BEGIN EXERCISE INPUT
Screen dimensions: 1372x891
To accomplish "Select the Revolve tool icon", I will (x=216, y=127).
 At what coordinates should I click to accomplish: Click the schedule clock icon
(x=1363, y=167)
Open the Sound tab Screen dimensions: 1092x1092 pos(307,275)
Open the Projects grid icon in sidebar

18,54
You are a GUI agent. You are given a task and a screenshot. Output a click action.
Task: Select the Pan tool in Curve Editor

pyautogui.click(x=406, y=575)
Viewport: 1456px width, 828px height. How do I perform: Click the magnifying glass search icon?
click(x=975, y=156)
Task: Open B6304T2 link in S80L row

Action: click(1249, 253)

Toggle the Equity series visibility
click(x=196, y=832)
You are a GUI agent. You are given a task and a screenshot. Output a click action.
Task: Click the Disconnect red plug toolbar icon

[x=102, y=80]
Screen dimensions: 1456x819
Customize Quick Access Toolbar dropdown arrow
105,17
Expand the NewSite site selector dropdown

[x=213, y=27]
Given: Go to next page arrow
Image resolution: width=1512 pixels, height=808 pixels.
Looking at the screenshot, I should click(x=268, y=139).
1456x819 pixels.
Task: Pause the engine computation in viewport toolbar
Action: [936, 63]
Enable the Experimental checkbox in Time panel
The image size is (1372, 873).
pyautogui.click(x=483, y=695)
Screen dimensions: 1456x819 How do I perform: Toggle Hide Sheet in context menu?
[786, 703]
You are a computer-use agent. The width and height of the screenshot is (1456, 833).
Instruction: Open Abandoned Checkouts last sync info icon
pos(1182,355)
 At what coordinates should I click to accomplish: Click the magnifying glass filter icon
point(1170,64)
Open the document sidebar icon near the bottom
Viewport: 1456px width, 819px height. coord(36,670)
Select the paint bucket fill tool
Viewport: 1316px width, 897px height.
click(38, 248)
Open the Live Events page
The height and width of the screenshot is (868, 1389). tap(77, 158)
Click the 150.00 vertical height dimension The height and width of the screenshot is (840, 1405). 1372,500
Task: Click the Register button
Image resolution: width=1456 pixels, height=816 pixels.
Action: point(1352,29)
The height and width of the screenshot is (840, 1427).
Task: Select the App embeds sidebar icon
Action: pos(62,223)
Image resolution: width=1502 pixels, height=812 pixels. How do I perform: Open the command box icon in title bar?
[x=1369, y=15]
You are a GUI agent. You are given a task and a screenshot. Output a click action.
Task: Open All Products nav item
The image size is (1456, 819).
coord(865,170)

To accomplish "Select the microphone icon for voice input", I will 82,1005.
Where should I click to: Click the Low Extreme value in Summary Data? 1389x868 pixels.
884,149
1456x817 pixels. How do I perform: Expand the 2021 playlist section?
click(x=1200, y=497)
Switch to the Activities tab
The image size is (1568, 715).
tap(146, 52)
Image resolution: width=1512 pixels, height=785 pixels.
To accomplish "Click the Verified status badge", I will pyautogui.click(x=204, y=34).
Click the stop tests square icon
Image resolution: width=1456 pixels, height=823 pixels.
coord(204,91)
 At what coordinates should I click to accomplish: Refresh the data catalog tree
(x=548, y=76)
END EXERCISE INPUT
WHAT YOU HAVE TO DO: Search the records for the word "will" and copy out every line that holds it.

EXERCISE OUTPUT:
To accomplish "Select the Revolve tool icon", I will (x=216, y=127).
To accomplish "Select the microphone icon for voice input", I will 82,1005.
To accomplish "Click the Verified status badge", I will pyautogui.click(x=204, y=34).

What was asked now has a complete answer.